§ Work order:
Look through the data and write out every line with the word "badge" in it.

+++ Provided data

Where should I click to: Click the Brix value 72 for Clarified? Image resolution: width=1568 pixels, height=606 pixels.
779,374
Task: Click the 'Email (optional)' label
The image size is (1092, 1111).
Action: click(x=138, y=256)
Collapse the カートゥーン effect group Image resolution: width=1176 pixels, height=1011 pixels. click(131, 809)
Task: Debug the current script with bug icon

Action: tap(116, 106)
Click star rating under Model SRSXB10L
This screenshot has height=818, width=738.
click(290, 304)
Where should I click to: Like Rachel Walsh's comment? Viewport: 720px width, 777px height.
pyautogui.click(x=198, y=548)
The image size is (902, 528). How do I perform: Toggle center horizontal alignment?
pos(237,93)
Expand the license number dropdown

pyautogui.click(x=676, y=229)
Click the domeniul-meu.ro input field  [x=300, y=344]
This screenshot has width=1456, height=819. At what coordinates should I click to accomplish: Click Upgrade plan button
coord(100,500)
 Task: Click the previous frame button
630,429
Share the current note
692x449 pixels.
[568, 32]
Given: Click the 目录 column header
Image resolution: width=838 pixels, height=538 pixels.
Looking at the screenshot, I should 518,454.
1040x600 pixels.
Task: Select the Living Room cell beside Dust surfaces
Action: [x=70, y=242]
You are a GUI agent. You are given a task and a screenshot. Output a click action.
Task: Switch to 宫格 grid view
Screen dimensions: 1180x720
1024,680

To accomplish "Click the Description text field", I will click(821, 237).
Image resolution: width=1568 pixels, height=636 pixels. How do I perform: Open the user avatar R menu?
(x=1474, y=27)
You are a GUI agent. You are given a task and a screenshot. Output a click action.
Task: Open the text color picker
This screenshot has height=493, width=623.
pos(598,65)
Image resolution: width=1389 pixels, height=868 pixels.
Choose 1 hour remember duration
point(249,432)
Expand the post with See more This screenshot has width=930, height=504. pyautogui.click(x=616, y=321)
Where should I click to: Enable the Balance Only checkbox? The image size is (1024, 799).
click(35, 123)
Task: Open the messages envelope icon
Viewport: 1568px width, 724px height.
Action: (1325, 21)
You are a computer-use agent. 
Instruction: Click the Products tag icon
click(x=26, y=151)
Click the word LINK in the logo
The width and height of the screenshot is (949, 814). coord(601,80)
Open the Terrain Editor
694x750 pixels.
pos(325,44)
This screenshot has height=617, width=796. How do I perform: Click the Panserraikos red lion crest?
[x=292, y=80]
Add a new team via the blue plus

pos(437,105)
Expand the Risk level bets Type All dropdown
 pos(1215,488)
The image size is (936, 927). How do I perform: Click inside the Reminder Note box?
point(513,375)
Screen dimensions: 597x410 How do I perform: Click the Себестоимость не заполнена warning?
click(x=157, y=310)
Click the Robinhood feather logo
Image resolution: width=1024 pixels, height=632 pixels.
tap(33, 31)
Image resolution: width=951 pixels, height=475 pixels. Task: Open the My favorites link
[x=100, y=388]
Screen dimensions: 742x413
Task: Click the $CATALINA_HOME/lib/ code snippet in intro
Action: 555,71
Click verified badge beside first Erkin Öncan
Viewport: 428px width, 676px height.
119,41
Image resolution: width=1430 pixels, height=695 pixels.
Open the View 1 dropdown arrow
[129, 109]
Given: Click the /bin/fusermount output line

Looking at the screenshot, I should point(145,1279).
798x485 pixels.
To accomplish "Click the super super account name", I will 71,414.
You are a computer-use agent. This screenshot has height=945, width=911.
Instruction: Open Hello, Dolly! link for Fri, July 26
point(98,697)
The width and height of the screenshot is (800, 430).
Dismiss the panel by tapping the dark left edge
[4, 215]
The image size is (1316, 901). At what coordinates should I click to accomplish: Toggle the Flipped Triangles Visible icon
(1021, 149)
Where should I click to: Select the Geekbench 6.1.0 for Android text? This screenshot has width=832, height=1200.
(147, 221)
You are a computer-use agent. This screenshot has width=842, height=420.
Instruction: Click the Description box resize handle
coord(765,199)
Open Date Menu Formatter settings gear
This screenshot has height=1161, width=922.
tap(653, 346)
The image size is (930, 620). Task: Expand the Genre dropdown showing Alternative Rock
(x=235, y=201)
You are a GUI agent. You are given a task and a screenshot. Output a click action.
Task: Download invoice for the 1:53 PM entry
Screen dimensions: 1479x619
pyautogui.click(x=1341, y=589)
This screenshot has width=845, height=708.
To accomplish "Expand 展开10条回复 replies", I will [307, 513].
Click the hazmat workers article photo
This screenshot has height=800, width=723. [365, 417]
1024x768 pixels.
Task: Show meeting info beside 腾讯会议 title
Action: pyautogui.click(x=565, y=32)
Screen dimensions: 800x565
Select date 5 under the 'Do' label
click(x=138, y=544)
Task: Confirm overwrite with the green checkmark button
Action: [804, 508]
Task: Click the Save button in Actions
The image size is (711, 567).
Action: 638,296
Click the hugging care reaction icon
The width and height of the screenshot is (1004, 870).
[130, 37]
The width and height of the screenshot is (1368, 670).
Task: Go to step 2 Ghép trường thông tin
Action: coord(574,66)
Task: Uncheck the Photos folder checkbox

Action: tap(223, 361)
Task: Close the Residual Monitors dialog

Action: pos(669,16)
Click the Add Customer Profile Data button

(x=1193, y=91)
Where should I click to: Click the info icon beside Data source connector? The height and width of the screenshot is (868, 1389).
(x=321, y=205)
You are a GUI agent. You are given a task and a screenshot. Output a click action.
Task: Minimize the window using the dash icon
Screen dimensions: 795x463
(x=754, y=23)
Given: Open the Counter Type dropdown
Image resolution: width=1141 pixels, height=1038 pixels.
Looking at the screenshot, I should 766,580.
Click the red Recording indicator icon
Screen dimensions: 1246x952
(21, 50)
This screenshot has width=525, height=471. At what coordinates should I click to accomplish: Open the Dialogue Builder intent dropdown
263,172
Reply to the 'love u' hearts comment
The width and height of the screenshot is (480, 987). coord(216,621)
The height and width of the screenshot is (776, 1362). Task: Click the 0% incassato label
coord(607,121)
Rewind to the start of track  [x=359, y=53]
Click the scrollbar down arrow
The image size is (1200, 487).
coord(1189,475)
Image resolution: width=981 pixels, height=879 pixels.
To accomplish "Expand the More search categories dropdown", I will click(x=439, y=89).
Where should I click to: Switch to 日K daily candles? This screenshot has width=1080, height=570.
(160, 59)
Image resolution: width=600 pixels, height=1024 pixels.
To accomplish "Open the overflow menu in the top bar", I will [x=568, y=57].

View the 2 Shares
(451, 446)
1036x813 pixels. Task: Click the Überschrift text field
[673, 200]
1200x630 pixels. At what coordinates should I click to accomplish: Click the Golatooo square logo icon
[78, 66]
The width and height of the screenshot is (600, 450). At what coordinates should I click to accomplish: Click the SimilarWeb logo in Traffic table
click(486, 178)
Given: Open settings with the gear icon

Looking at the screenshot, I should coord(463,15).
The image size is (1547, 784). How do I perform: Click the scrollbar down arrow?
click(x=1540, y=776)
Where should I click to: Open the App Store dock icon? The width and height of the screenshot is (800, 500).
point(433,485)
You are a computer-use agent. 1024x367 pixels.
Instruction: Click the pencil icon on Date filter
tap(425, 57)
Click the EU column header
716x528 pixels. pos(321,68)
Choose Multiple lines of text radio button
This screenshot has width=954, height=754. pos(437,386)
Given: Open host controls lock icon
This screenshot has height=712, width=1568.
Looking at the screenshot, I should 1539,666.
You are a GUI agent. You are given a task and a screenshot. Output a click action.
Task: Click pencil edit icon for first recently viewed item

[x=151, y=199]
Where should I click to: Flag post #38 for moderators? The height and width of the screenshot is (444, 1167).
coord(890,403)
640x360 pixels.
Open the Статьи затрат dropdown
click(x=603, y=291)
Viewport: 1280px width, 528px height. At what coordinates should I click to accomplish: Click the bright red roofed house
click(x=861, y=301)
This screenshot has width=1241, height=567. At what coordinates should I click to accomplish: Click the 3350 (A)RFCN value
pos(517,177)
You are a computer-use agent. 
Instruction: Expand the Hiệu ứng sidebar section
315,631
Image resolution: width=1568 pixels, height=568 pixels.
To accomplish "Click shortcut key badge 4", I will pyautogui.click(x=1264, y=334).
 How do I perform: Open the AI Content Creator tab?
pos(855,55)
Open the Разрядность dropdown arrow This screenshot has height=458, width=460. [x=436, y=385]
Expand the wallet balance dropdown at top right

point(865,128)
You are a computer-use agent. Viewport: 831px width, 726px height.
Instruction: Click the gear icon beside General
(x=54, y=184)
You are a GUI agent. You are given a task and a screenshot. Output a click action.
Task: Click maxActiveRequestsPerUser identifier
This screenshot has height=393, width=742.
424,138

++++++

§ Task output:
Click verified badge beside first Erkin Öncan
To accomplish "Click shortcut key badge 4", I will pyautogui.click(x=1264, y=334).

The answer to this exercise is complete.